■ Brief:
From the data below, copy each line that contains the string "option" and leave out every other line.

■ Task material:
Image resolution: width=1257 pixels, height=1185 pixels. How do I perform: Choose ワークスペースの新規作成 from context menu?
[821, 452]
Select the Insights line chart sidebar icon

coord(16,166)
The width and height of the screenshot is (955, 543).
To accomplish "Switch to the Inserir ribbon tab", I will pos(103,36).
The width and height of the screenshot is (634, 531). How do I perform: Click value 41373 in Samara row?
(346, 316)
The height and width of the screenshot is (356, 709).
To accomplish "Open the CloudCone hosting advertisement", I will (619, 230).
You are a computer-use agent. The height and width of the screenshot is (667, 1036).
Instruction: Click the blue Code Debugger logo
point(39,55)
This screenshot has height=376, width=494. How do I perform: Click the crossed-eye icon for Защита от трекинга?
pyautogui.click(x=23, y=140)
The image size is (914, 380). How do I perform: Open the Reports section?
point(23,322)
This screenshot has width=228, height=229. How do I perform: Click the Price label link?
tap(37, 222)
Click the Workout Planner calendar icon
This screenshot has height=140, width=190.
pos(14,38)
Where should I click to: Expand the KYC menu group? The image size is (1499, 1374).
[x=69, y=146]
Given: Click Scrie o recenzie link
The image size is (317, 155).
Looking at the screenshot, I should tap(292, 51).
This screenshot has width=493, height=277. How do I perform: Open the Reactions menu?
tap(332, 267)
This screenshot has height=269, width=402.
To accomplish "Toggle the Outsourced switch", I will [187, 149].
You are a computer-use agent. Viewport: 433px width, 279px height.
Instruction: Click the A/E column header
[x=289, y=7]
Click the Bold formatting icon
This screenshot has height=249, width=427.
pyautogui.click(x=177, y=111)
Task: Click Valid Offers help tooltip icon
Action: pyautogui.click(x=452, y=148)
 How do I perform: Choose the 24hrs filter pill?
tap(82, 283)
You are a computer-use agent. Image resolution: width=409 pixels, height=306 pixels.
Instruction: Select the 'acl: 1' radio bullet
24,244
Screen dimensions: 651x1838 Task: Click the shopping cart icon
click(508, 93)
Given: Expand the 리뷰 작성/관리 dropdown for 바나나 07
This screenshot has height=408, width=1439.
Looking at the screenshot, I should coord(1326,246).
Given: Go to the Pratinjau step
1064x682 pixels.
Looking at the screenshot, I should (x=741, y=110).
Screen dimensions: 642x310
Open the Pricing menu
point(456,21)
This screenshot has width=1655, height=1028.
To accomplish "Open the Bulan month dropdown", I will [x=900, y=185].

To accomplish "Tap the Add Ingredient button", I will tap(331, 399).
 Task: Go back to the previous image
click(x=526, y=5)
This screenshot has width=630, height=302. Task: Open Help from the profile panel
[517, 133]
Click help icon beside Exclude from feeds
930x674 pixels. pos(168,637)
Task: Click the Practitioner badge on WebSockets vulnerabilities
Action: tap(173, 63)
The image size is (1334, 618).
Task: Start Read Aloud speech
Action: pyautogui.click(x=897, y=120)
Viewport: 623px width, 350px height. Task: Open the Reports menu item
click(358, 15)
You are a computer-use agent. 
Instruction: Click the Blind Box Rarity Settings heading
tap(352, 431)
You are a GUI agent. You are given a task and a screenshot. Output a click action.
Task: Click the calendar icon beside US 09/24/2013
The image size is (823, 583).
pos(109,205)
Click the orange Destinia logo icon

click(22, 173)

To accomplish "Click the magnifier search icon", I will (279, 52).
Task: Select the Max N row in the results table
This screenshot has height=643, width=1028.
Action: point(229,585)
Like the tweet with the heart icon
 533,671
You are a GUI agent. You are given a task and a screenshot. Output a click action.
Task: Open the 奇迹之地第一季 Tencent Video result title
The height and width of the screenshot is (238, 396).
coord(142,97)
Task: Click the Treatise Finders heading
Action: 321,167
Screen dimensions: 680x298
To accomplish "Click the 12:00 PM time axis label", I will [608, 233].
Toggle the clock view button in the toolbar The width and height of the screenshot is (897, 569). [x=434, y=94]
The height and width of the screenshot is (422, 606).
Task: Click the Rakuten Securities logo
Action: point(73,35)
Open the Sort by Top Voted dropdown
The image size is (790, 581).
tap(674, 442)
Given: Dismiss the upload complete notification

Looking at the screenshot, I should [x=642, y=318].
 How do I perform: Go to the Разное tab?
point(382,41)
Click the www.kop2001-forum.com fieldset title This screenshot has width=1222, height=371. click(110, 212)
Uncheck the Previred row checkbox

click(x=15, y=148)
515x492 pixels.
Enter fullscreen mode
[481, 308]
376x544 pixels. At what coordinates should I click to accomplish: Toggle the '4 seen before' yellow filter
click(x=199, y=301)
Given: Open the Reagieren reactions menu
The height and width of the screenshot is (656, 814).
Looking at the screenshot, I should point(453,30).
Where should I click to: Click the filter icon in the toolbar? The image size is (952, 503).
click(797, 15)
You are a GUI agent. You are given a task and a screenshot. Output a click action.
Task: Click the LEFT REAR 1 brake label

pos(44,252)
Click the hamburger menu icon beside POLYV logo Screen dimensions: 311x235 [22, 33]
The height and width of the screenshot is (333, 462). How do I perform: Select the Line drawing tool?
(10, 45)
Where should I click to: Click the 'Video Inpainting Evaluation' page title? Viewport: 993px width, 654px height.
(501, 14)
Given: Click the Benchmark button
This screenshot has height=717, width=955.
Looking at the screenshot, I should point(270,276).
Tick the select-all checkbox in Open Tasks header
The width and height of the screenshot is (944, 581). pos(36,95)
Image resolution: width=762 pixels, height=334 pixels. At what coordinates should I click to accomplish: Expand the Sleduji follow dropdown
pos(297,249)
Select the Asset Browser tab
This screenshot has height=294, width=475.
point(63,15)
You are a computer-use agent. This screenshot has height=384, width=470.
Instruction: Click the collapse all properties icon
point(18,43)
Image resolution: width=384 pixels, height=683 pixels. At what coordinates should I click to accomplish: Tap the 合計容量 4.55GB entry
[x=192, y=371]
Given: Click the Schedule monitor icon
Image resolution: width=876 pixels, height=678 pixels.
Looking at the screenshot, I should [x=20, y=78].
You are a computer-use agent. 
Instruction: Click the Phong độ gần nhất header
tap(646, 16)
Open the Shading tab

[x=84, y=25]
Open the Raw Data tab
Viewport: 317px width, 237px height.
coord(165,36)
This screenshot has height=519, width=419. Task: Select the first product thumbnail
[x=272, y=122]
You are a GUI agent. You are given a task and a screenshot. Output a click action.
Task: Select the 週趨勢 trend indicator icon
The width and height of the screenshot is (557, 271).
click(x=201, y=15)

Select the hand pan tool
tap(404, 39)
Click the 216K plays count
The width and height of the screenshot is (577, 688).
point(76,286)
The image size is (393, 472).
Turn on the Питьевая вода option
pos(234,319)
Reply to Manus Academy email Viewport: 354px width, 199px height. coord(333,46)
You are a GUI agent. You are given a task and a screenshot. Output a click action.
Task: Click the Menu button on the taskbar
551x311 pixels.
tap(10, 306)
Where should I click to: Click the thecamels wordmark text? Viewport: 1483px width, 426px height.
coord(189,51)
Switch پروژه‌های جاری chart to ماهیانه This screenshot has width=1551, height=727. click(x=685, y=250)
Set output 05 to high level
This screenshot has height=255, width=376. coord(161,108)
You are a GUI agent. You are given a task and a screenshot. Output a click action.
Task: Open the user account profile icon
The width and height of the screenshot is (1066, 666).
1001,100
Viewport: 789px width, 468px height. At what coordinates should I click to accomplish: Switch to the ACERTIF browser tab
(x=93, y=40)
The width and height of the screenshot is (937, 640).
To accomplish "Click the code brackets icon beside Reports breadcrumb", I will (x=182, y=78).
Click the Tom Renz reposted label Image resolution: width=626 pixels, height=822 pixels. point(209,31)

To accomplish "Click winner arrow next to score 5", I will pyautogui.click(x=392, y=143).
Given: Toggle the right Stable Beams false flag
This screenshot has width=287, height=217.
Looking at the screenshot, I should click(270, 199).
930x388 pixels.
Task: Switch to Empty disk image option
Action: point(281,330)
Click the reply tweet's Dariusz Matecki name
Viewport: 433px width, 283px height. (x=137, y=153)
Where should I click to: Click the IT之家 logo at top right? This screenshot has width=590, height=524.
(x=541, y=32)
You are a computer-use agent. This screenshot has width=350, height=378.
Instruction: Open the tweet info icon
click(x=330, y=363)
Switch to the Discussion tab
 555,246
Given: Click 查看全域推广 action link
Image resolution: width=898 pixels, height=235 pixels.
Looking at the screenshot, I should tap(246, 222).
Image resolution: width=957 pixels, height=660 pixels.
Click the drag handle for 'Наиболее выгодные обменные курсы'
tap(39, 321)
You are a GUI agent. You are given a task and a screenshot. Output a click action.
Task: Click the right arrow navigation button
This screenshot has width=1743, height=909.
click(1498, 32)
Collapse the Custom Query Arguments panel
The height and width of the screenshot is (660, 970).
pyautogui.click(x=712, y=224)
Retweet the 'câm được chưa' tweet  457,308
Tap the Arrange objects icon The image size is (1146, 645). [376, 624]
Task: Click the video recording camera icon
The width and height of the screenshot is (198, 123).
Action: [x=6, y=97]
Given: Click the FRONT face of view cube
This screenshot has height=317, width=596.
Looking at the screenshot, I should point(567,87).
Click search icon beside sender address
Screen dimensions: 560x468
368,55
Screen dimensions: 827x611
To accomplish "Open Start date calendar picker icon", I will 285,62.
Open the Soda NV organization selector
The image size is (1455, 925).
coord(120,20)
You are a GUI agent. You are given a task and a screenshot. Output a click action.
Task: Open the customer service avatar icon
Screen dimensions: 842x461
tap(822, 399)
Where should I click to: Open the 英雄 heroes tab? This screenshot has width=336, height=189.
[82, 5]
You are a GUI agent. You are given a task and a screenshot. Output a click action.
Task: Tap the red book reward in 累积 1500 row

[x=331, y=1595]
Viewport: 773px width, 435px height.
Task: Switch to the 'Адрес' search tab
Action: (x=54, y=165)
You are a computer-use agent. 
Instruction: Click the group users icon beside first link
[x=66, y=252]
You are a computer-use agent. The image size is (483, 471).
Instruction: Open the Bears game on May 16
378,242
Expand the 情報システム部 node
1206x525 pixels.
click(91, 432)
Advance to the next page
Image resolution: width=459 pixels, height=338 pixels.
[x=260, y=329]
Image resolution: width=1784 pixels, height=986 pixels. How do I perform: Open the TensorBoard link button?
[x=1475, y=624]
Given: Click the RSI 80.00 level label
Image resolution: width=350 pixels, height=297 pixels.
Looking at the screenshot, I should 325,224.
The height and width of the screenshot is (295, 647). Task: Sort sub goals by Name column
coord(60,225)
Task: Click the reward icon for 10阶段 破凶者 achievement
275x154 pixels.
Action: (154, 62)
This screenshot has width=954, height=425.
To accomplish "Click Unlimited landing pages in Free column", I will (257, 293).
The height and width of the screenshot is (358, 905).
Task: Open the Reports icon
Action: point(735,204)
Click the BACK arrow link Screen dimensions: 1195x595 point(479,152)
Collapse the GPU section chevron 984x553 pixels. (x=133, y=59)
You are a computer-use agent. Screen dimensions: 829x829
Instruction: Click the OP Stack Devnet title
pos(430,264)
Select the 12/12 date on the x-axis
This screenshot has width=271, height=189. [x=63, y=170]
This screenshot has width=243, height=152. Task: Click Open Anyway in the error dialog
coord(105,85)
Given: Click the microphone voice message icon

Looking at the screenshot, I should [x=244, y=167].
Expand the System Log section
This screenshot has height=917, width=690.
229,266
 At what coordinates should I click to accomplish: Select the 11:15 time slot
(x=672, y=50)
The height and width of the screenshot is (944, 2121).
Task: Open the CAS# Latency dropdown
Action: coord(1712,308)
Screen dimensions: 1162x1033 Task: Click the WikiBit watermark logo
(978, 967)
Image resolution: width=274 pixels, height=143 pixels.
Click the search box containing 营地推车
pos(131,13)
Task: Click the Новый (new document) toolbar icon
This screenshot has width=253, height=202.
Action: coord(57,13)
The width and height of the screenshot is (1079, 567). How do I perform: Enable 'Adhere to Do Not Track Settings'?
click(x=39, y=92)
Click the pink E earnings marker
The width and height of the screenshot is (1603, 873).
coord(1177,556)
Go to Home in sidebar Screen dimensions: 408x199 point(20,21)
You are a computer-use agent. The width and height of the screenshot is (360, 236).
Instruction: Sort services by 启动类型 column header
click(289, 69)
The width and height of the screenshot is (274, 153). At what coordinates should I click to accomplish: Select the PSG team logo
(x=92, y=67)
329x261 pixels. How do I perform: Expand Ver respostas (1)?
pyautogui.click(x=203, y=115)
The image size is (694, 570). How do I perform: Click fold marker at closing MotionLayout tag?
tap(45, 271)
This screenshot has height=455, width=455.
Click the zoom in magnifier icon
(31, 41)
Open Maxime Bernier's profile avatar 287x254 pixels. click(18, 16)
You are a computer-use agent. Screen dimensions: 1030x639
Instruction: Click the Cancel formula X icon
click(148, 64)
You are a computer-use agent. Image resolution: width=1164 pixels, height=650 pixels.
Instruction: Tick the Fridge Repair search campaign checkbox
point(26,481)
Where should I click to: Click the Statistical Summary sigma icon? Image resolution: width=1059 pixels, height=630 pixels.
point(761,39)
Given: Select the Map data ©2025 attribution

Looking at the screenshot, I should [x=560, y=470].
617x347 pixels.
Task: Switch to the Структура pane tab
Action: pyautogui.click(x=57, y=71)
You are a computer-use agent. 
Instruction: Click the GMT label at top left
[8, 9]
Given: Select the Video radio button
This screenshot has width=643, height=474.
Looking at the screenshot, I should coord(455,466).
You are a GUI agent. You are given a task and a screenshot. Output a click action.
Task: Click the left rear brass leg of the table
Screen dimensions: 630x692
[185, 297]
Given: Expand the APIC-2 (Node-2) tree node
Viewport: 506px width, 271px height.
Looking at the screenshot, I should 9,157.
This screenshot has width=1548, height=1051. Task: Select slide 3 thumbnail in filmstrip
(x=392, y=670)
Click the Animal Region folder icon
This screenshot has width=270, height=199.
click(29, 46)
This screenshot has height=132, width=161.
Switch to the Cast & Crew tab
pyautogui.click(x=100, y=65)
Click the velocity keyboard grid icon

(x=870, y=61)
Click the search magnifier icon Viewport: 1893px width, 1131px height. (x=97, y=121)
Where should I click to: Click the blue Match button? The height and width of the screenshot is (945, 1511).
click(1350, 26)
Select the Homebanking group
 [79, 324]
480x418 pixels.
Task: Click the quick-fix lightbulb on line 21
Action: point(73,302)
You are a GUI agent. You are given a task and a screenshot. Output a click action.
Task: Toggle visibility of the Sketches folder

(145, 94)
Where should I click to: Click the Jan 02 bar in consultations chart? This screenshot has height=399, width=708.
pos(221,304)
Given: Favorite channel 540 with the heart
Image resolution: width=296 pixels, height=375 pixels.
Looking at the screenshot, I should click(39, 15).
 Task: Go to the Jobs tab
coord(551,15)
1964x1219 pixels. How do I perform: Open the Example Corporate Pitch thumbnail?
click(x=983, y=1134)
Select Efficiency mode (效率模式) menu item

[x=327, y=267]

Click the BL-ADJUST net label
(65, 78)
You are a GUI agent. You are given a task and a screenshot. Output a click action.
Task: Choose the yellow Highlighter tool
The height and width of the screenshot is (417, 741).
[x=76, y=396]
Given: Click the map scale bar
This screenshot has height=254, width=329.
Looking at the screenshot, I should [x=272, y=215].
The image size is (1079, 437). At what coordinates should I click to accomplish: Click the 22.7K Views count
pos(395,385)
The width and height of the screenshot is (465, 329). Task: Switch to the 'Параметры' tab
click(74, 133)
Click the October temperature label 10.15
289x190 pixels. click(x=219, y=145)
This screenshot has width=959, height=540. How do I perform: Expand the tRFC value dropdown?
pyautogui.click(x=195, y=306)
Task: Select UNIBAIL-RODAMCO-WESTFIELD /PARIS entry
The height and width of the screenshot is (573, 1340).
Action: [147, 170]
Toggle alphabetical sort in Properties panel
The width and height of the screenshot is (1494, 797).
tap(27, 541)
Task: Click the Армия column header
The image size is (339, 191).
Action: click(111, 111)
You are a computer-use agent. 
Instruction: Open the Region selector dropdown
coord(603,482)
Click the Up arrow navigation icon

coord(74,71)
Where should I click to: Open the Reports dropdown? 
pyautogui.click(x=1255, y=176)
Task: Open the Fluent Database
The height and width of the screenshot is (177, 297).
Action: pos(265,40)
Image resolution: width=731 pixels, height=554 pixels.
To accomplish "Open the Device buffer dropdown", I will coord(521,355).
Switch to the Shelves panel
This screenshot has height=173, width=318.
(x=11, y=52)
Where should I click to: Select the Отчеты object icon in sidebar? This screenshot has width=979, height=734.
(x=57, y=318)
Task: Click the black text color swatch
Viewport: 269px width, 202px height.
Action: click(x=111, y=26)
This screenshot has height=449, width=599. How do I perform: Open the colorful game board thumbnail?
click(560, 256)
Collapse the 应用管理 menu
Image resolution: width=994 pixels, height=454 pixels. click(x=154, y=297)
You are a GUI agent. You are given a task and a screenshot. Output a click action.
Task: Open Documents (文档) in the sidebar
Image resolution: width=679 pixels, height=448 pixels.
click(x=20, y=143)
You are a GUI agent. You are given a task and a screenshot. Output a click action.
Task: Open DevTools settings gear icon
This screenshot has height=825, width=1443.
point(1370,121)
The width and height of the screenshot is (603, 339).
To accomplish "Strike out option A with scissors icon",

■ Full solution:
Turn on the Питьевая вода option
Task: Switch to Empty disk image option
To accomplish "Strike out option A with scissors icon",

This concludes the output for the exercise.